AIAK Introduction
What is AIAK?
The AI Accelerate Kit (referred to as AIAK) is a high-performance AI acceleration solution built on Baidu AI Cloud IaaS resources. It is designed to enhance AI applications leveraging deep learning frameworks like PyTorch and TensorFlow, significantly boosting the efficiency of distributed training and inference. The diagram below illustrates the overall architecture of the AIAK solution.

Application scenarios
The AI Acceleration Kit (AIAK) supports, but is not limited to, the following scenarios:
- Natural Language Processing tasks (e.g., BERT, Transformer).
- Image recognition tasks (e.g., ResNet).
Advantages
- Multi-framework compatibility: Offers acceleration and optimization capabilities for several AI frameworks, including TensorFlow and PyTorch.
- Lightweight and user-friendly: Requires only minimal adjustments to algorithm or model code developed using open-source frameworks.
AIAK-Training
AIAK-Training is a distributed training framework specifically tailored and optimized based on Horovod. It retains Horovod's original functionality while introducing new communication optimization features to further enhance distributed training throughput. AIAK-Training is entirely compatible with the original Horovod APIs, meaning users already employing native Horovod for training can continue using their existing code without any modifications. The diagram below elaborates on the architecture of AIAK-Training.

New acceleration features (vs. native Horovod):
- Incorporates an enhanced hierarchical Allreduce implementation, delivering a 10% performance boost compared to Horovod's native hierarchical Allreduce approach.
- Supports deep gradient compression (DGC) communication technology, effectively reducing communication volume and improving transmission efficiency. Currently, this feature is available for PyTorch only.
- Enables overlapping of parameter update computation with gradient communication, eliminating the need to wait for global communication to complete before conducting parameter updates. This approach further minimizes communication delays. This feature is currently available for PyTorch only.
- Supports fused optimizers by combining parameter update computation kernels, leading to reduced overheads such as memory access latency and kernel launch time. Currently, this feature is available for PyTorch only.
Performance
In a TCP-30Gbps-1NIC environment: Achieves an 85.5% performance improvement with 2 servers (8 GPUs per server) and a 43.7% performance improvement with 4 servers (8 GPUs per server).

In a TCP-100Gbps-1NIC environment: Achieves an 85.5% performance improvement with 2 servers (8 GPUs per server) and a 52.1% performance improvement with 4 servers (8 GPUs per server).

In an RDMA-100Gbps-1NIC environment: Achieves an 8.5% performance improvement with 2 servers (8 GPUs per server) and an 11.4% performance improvement with 4 servers (8 GPUs per server).

AIAK-Inference
AIAK-Inference offers model optimizations for frameworks like TensorFlow and PyTorch, reducing online inference latency, increasing service throughput, and significantly improving the utilization of heterogeneous resources. The diagram below depicts the architecture of AIAK-Inference.

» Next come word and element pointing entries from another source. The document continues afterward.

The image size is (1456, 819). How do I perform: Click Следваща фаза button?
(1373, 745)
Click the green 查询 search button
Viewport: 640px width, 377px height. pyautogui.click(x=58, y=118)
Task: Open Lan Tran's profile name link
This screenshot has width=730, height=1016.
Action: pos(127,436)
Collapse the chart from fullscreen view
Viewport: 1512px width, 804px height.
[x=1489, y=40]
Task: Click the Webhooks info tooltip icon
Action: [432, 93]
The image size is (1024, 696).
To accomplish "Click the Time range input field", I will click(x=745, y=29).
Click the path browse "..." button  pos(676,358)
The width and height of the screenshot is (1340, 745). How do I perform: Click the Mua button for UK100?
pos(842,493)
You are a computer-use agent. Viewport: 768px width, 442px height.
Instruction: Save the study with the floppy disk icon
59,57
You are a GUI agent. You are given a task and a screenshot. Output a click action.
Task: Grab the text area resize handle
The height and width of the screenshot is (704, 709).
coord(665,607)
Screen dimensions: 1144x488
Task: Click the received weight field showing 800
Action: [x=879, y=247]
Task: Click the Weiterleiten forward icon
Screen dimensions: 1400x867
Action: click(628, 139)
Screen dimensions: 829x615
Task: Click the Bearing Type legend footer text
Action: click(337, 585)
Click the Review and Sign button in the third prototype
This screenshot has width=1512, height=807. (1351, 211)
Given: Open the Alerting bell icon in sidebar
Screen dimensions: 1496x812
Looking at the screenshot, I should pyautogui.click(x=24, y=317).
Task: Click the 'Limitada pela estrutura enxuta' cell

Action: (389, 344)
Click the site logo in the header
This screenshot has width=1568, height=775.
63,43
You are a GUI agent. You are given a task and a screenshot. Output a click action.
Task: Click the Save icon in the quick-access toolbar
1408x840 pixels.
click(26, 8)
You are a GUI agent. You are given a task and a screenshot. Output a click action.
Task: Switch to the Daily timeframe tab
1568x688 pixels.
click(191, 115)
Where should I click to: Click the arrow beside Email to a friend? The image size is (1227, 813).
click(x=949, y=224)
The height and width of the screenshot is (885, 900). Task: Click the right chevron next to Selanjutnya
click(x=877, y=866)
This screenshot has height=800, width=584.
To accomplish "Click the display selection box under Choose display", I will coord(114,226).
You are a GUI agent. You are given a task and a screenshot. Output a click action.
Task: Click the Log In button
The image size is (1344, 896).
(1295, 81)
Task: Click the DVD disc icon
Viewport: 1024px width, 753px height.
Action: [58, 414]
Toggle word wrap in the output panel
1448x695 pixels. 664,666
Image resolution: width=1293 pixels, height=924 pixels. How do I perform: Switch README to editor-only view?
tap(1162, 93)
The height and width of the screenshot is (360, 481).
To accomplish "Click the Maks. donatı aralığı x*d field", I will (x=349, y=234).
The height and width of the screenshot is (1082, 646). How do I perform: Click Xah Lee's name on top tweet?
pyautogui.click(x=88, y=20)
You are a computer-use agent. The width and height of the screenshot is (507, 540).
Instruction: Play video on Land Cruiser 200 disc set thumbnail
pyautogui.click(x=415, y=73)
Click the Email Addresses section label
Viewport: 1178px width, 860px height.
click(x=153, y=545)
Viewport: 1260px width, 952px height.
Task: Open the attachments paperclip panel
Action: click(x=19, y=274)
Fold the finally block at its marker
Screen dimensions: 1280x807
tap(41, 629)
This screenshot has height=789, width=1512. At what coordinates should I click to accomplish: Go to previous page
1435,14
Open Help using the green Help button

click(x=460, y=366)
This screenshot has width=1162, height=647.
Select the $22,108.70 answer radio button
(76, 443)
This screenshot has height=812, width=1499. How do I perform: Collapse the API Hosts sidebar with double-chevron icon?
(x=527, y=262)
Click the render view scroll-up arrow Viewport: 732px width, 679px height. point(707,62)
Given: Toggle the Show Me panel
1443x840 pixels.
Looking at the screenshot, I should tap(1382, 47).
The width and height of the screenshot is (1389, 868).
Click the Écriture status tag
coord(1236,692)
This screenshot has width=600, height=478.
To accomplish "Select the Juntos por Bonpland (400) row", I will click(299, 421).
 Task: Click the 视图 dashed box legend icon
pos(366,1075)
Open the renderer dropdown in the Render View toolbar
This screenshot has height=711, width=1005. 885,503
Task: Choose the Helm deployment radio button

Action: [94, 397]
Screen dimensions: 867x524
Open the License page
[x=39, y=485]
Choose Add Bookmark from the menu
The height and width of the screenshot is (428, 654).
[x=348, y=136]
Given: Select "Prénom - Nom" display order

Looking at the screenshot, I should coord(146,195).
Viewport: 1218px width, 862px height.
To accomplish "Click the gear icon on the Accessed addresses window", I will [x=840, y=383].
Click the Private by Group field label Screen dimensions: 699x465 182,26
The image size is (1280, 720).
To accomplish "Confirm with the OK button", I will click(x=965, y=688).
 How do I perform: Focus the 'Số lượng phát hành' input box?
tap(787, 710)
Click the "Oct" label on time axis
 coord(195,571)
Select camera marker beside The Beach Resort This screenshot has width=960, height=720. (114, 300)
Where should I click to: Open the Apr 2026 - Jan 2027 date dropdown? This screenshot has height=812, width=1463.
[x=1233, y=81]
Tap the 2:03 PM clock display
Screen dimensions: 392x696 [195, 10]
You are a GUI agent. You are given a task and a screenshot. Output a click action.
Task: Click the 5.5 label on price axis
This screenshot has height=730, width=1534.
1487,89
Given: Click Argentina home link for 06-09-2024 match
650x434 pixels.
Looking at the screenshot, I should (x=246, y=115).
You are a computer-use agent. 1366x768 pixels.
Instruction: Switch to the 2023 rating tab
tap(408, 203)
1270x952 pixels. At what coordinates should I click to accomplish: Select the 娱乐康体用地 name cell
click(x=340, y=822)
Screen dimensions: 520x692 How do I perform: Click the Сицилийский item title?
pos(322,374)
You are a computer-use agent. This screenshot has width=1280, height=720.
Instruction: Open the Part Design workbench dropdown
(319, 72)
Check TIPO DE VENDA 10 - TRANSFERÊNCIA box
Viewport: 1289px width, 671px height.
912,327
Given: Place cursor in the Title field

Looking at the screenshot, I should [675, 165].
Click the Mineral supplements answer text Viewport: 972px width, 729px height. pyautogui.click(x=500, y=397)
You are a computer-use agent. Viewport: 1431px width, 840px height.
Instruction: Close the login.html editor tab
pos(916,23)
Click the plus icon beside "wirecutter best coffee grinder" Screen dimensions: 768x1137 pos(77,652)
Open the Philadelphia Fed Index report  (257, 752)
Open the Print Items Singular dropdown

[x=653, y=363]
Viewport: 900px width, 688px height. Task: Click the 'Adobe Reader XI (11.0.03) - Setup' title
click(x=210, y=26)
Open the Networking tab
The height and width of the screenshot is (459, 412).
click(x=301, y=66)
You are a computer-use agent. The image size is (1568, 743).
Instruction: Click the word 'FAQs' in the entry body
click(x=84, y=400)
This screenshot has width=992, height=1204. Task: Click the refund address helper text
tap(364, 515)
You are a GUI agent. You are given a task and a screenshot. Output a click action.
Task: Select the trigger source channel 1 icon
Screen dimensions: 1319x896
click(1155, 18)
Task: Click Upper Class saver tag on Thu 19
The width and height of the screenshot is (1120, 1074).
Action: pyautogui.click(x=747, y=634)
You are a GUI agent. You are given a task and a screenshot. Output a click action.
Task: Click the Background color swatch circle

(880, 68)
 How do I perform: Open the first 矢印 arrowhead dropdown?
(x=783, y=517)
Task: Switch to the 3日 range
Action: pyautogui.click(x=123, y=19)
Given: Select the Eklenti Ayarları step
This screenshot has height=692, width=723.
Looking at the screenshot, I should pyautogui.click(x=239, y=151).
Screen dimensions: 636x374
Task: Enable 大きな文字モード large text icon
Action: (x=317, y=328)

The overall inference acceleration is divided into 5 modules, with their functional briefings as follows:
- Framework Integration: Seamlessly integrates with mainstream deep learning frameworks like TensorFlow and PyTorch, utilizing their native capabilities directly without requiring inter-framework graph conversions. This approach minimizes unnecessary performance loss.
- Graph Optimizer: Analyzes model information comprehensively and automatically partitions the model based on hardware chip characteristics, facilitating subgraph fusion and minimizing redundant memory access.
- Graph Transformer: Converts optimized subgraphs into formats compatible with multi-backend engines for efficient backend inference.
- Multi-backend engine: Distributes tasks across different types of inference engines based on various model structures. It also optimizes for both popular and less common models, achieving a balance between performance and flexibility.
- High-performance operator library: Combines standard operator libraries from hardware vendors with advanced customizations for typical architectures (e.g., Transformer) in common models and compute-intensive operators (GEMM, Conv). This ensures the model maximizes hardware performance during inference.
Performance
Graph optimization and operator fusion enhance acceleration efficiency. For classic models like ResNet, speed enhancements range between 15% and 135%.